MAKING MESSES: HOW CHARACTER & PLOT THRIVE ON MISTAKES Fiction often relies on bad behavior and making messes. In an interview about writing his movies, Ethan Coen said that many of his stories begin when he takes a situation or problem and gives it to a character who is incapable of dealing with it. Mistakes are then made, and they pile up, moving the narrative forward. In this class, we’ll look at the movie The Big Lebowski and a few pieces of literature where characters create difficult problems for themselves and then have to solve them.
Come to this workshop prepared to write! We’ll be doing exercises in character development with bad behavior and mistakes in mind. Problems in fiction often stem from interactions between characters. We’ll pay close attention to what kinds of interactions might create the best problems for your characters, and how these can relate to the broader narrative within a story.
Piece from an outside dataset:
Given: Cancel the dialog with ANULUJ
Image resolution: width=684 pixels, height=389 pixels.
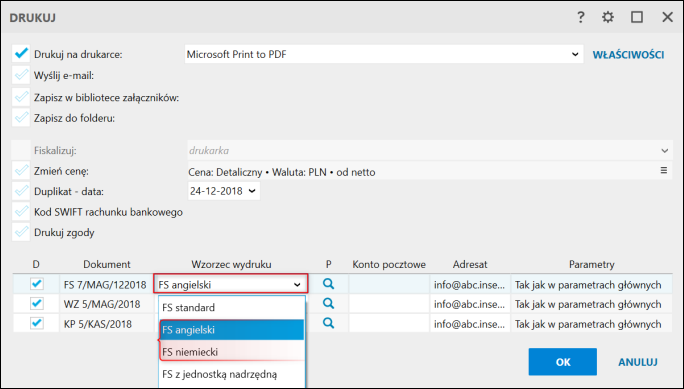Looking at the screenshot, I should tap(638, 362).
Amber Wheeler Bacon is a writer, editor, teacher and literacy coach. She has an MFA from the Bennington Writing Seminars and is on the board of directors of the South Carolina Writers Association. Her work has appeared or is forthcoming in Ecotone, Epiphany, Five Points, Post Road, New Ohio Review, Crazyhorse and Witness. You can find her writing online at Ploughshares, CRAFT, Fiction Writer’s Review and New South. She is the recipient of the 2018 Breakout Writers Prize sponsored by The Author’s Guild and a 2021 scholarship from Bread Loaf Environmental. In 2020, her story collection, “We Were Vessels,” was one of five finalists for Hub City Press’s C. Michael Curtis Short Story Book Prize and a finalist for Moon City Press’s Short Fiction Award. She received the 2022 Lit/South Award for flash fiction and serves as daily editor at the Southern Review of Books. Amber currently teaches English at Coastal Carolina University and is represented by Amy Bishop at Dystel, Goderich & Bourret.